Excerpt to read:
────────────────────

Tokyo Report | Company | East Asia

Japan remains closed to international tourists and has yet to plan to reopen despite a global trend to lift pandemic entry restrictions.

On April 13, Japan announced that family members of foreign residents in Japan will be allowed to apply for short-term visits as the government gradually eases its COVID-19-related border restrictions. The welcome move comes after the government began allowing business travelers and some international students to enter in time for the spring school semester. No specific date has been set for the resumption of international tourism, suspended since the start of the pandemic.

The rigid border restrictions imposed by COVID-19 in Japan have been criticized as “isolationist” and “xenophobic” due to the differential treatment of Japanese nationals and non-resident foreigners. Japan has taken a cautious approach to easing restrictions and has been known to close the border to new arrivals in response to the spread of variants. In December, after a brief two-week window allowing business travelers and international students to enter Japan, the government reimposed the entry ban on foreign newcomers until “more is known on the Omicron variant”.

────────────────────

Tasks to perform:
1. According to the report on Japan's border restrictions, what did Japan announce on April 13?
2. Continue the report on Japan's border restrictions from its final sentence.
The listing that comes next is separate material with no connection to the report on Japan's border restrictions.

────────────────────

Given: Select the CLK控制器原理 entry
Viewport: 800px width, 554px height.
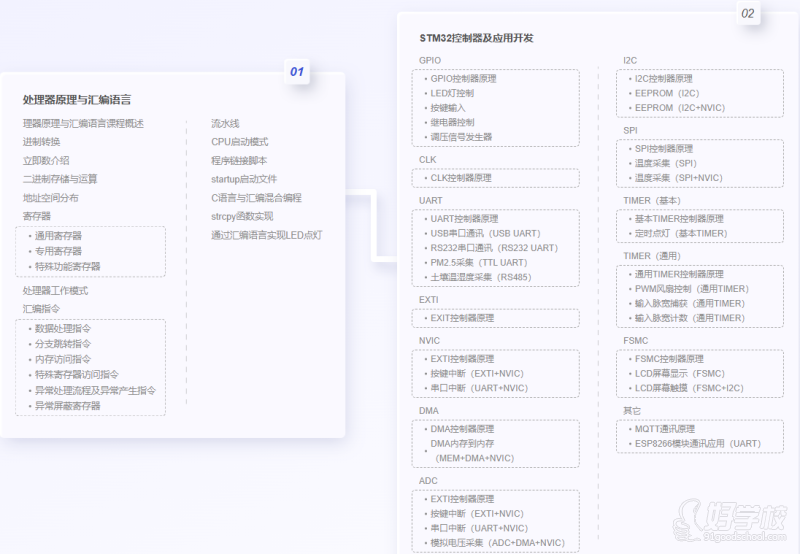Looking at the screenshot, I should tap(460, 178).
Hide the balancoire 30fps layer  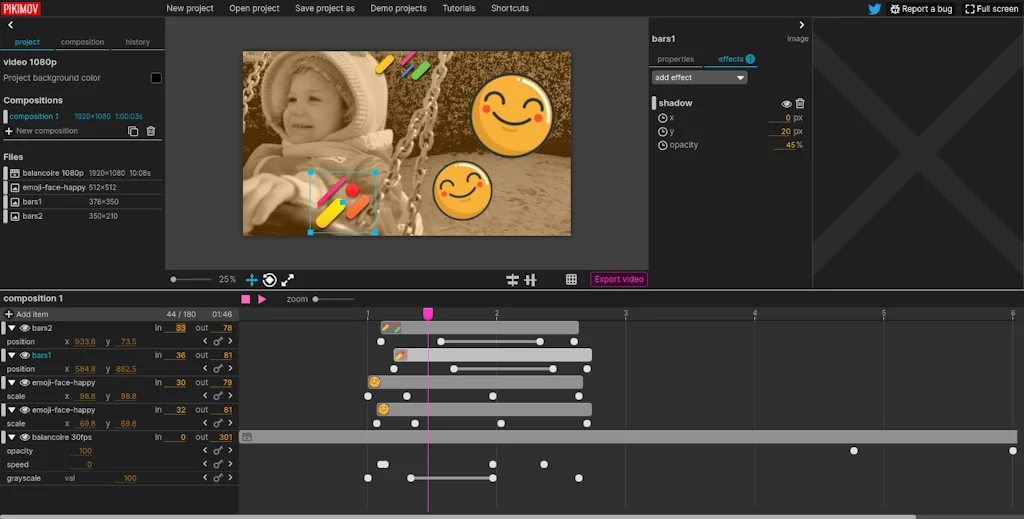25,437
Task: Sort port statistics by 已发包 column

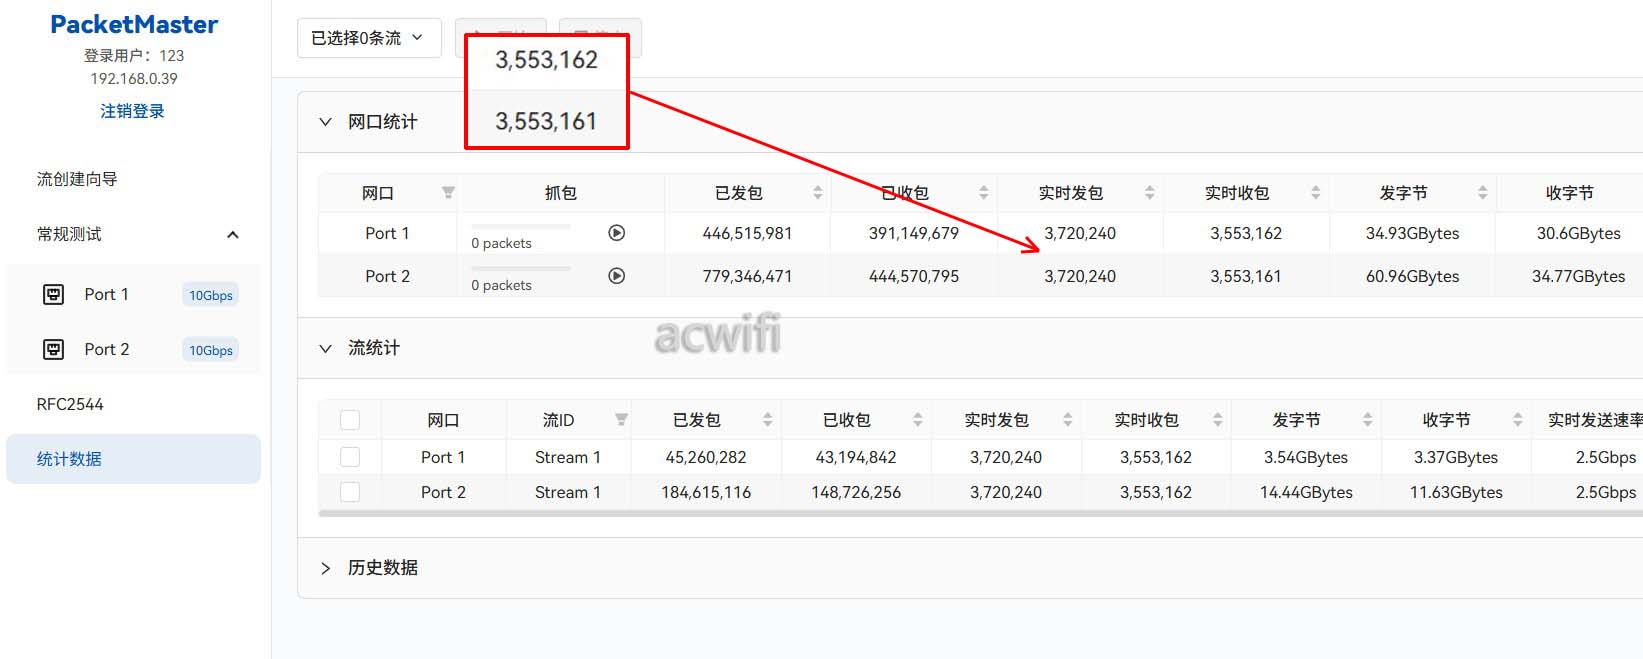Action: coord(817,193)
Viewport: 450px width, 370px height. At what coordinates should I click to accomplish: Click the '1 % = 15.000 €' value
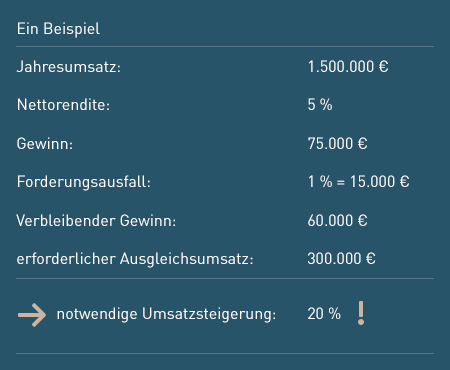pyautogui.click(x=358, y=182)
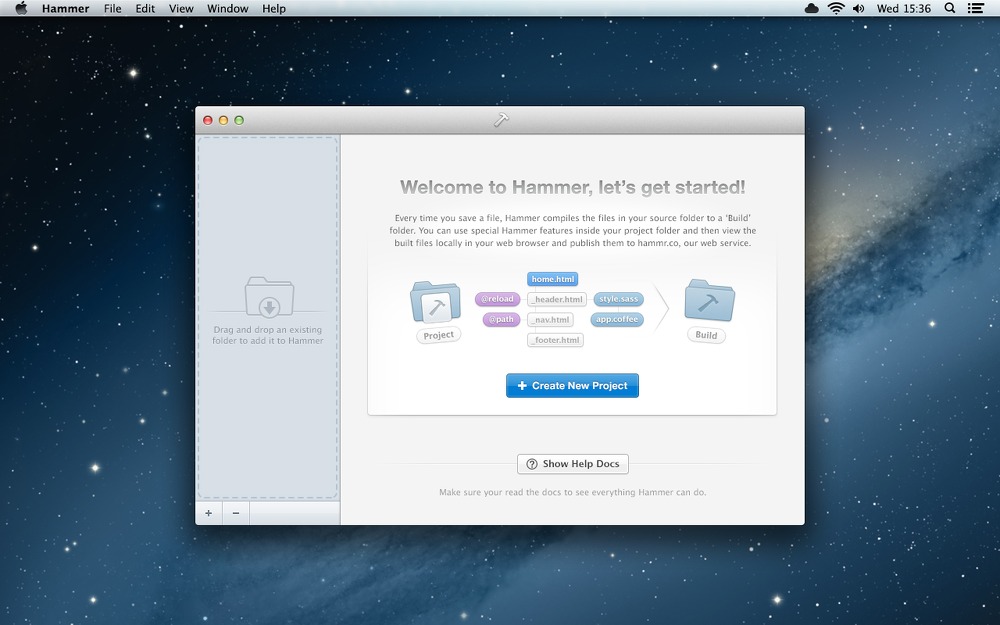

────────────────────

Answers by item:
1. Family members of foreign residents in Japan will be allowed to apply for short-term visits.

2.
Japan’s pandemic-hit economy is at risk of shrinking again due to the spread of Omicron and rising food and fuel prices, which are hampering consumer spending. The record high Japanese yen would encourage inbound tourism and play a significant role in currency stabilization and job creation. But the border closures prevent Japan from taking advantage of the weak yen.

On April 11, Prime Minister Kishida Fumio said that an appropriate decision on restarting tourism will be determined “based on the infection status and movements of other countries.”

Two and a half years later, Japan remains an exception among the G-7 industrialized countries, which have reopened to tourists and eliminated quarantines. The World Health Organization’s emergency committee has recommended member states remove or relax travel bans imposed after the spread of Omicron, calling the policies “incomprehensible”. The US and UK have removed most travel restrictions related to COVID-19, citing travel bans as ineffective in controlling the outbreak. It is unclear what Kishida is waiting for.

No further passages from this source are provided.